Other actions can be done from the fields of the events. A
snapshot can be taken of the kernel ring buffer a variable used in
the synthetic event creating hits a max, or simply changes.
The commands to create histograms and synthetic events are complex
and not easy to remember. trace-cmd sqlhist is used to convert SQL
syntax into the commands needed to create the histogram or
synthetic event.
The SQL-select-command is a SQL string defined by
tracefs_sqlhist(3).
Note, this must be run as root (or sudo) as interacting with the
tracefs directory requires root privilege, unless the -t option is
given with a copy of the tracefs directory and its events.
-n name
The name of the synthetic event to create.
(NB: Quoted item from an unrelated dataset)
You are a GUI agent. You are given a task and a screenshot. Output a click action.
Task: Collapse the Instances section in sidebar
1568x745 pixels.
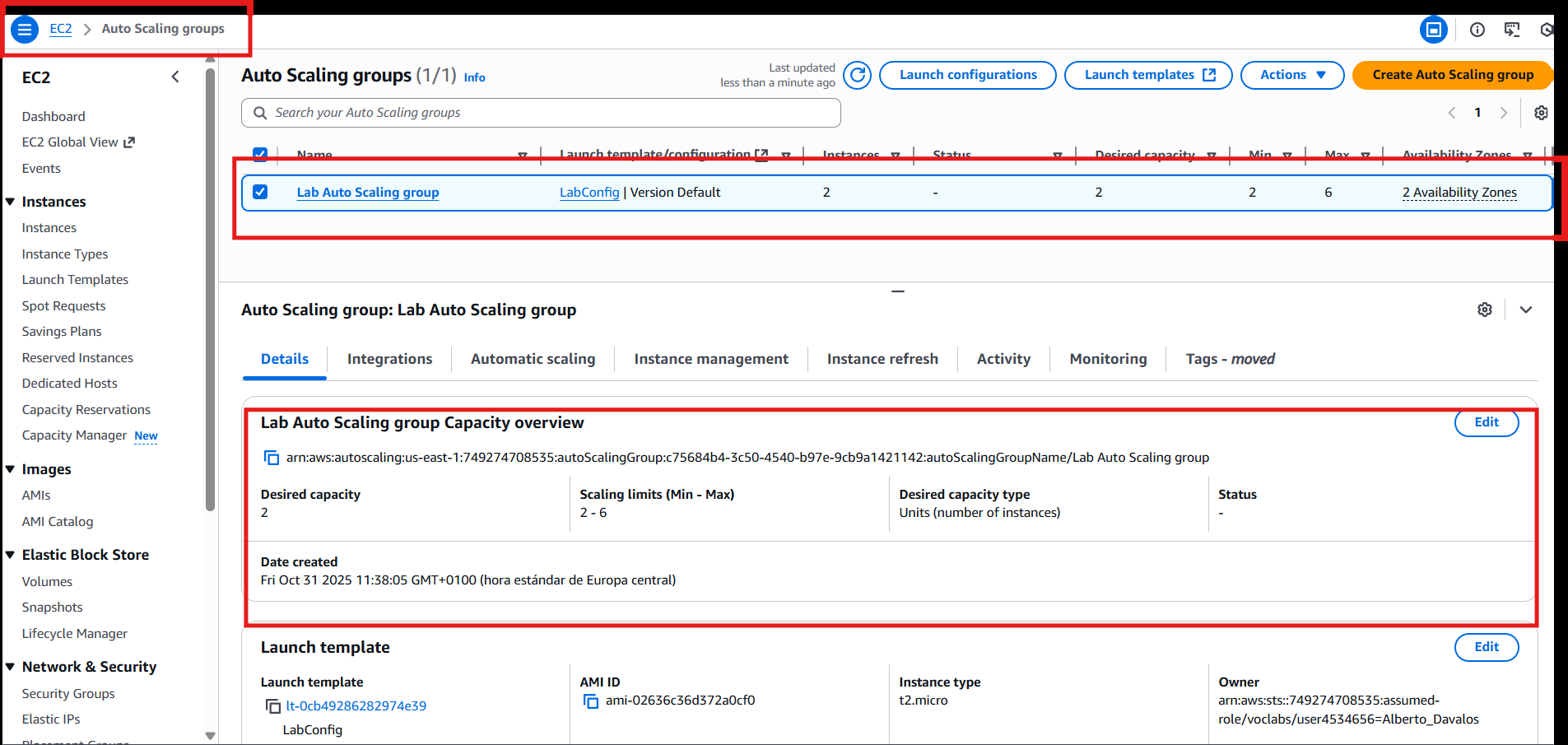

This event can then
be used like any other event, and enabled via trace-cmd
record(1).
-t tracefs-dir
In order to test this out as non root user, a copy of the
tracefs directory can be used, and passing that directory with
this option will allow the program to work. Obviously, -e will
not work as non-root because it will not be able to execute.
# mkdir /tmp/tracing
# cp -r /sys/kernel/tracing/events /tmp/tracing
# exit
$ trace-cmd sqlhist -t /tmp/tracing ...
-e
Not only display the commands to create the histogram, but
also execute them. This requires root privilege.
-f file
Instead of reading the SQL commands from the command line,
read them from file. If file is - then read from standard
input.
-m var
Do the given action when the variable var hits a new maximum.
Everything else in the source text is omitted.